La Habana, 1 may (ACN) La hermandad en Cuba no es cuestión de sangre. Aquí funciona de otra manera, porque hermano es el que te dieron tus padres pero también es un lazo que puede surgir y estrecharse en la escuela, en el trabajo, en la farmacia, en la guagua, en el parque, en una esquina.
Es la magia del cubano, quien además de dicharachero, bailador, luchador y sabelotodo, es experto en eso de hacer familia en cualquier lugar, donde quiera que llegue y bajo cualquier circunstancia.

¡Gracias hermano! es una frase recurrente en esta pequeña gran Isla.
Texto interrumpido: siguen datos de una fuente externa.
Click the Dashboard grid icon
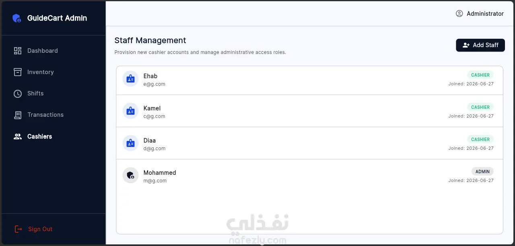515x246 pixels. (18, 51)
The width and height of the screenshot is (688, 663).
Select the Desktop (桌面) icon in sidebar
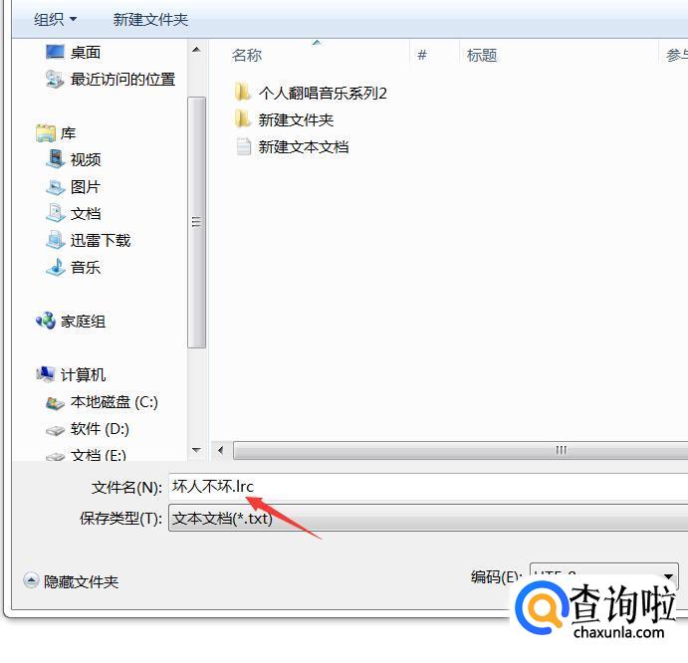55,52
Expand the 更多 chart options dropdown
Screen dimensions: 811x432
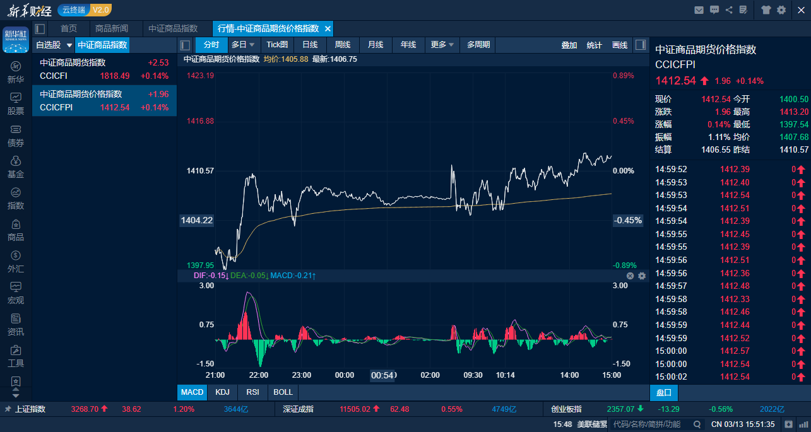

Ese hermano es el vecino que comparte su café, el que te ofrece ‘’candela’’ para encender un cigarro, el que te da el norte cuando andas perdido en un barrio, el que te ayuda a cargar una jaba, te cede un asiento o te brinda su brazo para cruzar una calle.
Ese es el cubano, creador de afectos por excelencia, y da lo mismo si te conoce o no, si te ve a diario o si nunca volverá a cruzarse en tu camino. Difícilmente pueda encontrarse un ADN similar en este mundo.
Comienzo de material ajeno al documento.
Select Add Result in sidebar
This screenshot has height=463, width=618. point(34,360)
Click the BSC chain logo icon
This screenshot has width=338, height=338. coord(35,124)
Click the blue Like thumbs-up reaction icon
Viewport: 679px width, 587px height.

Hoy una amenaza se cierne sobre esos hermanos, los míos, los tuyos y de todos los que viven en este singular lugar del Caribe.

Ellos quieren, nosotros queremos vivir en paz, pero hay voces que dicen otra cosa, voces que piden guerra. Se escuchan desde aquel lugar distante unas 90 millas pero también, increíblemente, algunos vociferan desde la propia tierra que los vio nacer. Desean el fin, porque eso es la guerra: destrucción y muerte.
¿Acaso creen que las bombas caen con nombres, acaso olvidan eso de los ‘’daños colaterales’’ al estilo yanqui? ¿No piensan en la felicidad de los niños, en la tranquilidad de los abuelos, en el futuro de los jóvenes?

Pero el destino de Cuba lo deciden solo los cubanos. Nadie podrá hacer imposiciones ni siquiera bajo la amenaza de una guerra, por eso este pueblo, que hace rato perdió la noción del miedo, como aseguró Fidel, salió hoy a exigir respeto para lo que desea: vivir en paz.
La celebración por el Primero de Mayo fue la ocasión; las plazas, parques, calles, fueron el escenario; el reclamo fue único: NO a la guerra.
Fue la Patria fundida en un gran abrazo, porque así funciona en Cuba cuando se trata de paz, de vida y de hermanos.